* [LIST OF TASKS]:
- 1) Print the inflation commentary from "Markets celebrated the" to "inflation target? No.".
- 2) List every organization the inflation commentary mentions by name.

* [DOCUMENT PASSAGE]:
········

Investors like the inflation news. The chart below tells the story. Our source is Bloomberg data. We owe credit for the chart concept to John Authers, in his November 15 Bloomberg opinion column, “Investors Better Hope This Disinflation Stays Immaculate,” (https://www.bloomberg.com/opinion/articles/2023-11-15/inflation-is-falling-but-us-stock-investors-better-hope-it-stays-immaculate). To sum it up: It’s the “core” that counts.

Holiday-Inflation? Four-Core-Inflations-Chart

Another high-frequency indicator is found in state sales tax collections. Hat tip to Philippa Dunne and TLR Analytics (https://www.tlranalytics.com). We will explain why this is important. Sales taxes are levied on nominal prices of transactions. So, if the prices are rising, sales taxes are rising even though number of units sold may be flat. The reverse is also true. When sales tax collections are weakening and coming in below the estimates by the various states, it indicates two things. First, it indicates that unit sales are weakening. Second, it indicates that the nominal prices are weakening — or at least not rising as rapidly as previously. We now see both trends at work. That is why we believe the downward trend in inflation will continue.
 
And we have seen the changes in retail sales, which support the forecast of an economic slowdown, in my opinion. The Fed saw that, too, and a million other data points.
 
Markets celebrated the sequence of data reports, which indicate that the inflation pressure is easing and that the economy is now responding to Fed tightness by slowing down. Remember the “long and variable” lags between Fed action and economic outcome? Well, they appear to be arriving now.
 
Have we reached the 2% inflation target? No.

········

* [RECORDED INFORMATION]:
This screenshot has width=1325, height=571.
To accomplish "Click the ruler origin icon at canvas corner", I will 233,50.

········

* [FINAL RESULTS]:
- 1)
Markets celebrated the sequence of data reports, which indicate that the inflation pressure is easing and that the economy is now responding to Fed tightness by slowing down. Remember the “long and variable” lags between Fed action and economic outcome? Well, they appear to be arriving now.
 
Have we reached the 2% inflation target? No.

- 2)
- Bloomberg
- TLR Analytics
- The Fed